Qb And Me — Hdsidelined- The
Not me. Not even a “trainer.” I was erased.
“You’re not gentle with me,” he noted one rainy Tuesday, grunting through a set of squats.
That was the start of the strangest alliance. Rehab with a broken quarterback is a humbling thing. You see them cry. You see them fail to lift their own leg. You see the bravado melt away until all that’s left is a scared twenty-one-year-old.
He found me an hour later. He’d limped across the entire campus, still in his grass-stained uniform. HDSidelined- The QB and Me
And I see a man who learned that being sidelined wasn’t the end of his story. It was the beginning of ours.

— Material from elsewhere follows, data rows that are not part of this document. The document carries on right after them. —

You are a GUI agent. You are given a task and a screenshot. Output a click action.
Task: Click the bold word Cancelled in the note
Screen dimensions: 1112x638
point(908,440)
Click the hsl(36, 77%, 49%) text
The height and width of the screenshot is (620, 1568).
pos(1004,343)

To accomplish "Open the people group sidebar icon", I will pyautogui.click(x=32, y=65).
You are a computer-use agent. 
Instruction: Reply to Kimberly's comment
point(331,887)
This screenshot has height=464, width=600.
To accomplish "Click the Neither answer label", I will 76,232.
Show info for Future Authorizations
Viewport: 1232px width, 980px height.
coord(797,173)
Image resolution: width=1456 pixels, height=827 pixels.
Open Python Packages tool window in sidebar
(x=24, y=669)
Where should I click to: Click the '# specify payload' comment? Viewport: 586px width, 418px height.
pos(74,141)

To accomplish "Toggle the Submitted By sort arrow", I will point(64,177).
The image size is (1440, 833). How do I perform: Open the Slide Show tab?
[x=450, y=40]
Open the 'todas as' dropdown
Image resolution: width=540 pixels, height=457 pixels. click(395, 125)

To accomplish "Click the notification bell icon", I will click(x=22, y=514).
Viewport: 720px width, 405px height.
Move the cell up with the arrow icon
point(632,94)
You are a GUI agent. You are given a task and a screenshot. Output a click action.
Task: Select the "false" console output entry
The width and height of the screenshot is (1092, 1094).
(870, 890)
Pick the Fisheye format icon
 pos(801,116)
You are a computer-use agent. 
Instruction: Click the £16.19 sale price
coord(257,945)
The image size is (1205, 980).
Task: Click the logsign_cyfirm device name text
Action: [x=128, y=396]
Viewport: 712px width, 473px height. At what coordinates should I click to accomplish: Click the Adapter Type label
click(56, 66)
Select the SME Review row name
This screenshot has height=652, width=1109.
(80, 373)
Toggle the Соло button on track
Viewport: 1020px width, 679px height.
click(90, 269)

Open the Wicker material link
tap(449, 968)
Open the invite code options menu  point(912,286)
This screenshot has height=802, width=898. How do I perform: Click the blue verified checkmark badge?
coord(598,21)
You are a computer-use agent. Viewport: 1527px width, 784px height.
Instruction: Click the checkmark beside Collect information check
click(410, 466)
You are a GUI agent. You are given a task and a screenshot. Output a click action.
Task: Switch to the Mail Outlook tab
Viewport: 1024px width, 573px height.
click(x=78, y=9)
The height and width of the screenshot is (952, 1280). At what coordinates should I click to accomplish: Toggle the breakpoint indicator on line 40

The breaking point was the Spring Game. It was his first live action since the injury. He played beautifully—three touchdowns, no interceptions. After the game, surrounded by cameras, a sideline reporter asked, “Who was your biggest inspiration during recovery?”
In return, he saw me. He learned that I was paying for school by working three jobs. That my dad had walked out when I was ten. That I’d become a trainer because my little brother had cerebral palsy, and I’d spent my childhood learning to be gentle with fragile things. Not me
He laughed. A real laugh, not the camera-ready one. It was rusty and loud. I decided I liked it.
“Is it bad?” he whispered.
“You’re always going to go to the script, Dallas,” I said. “I’m not in your script. I’m in the fine print.” That was the start of the strangest alliance
But the night of the Homecoming game, he proved her wrong.
His face was grey. Sweat beaded on his perfect brow. But he wasn’t looking at his knee. He was looking at me.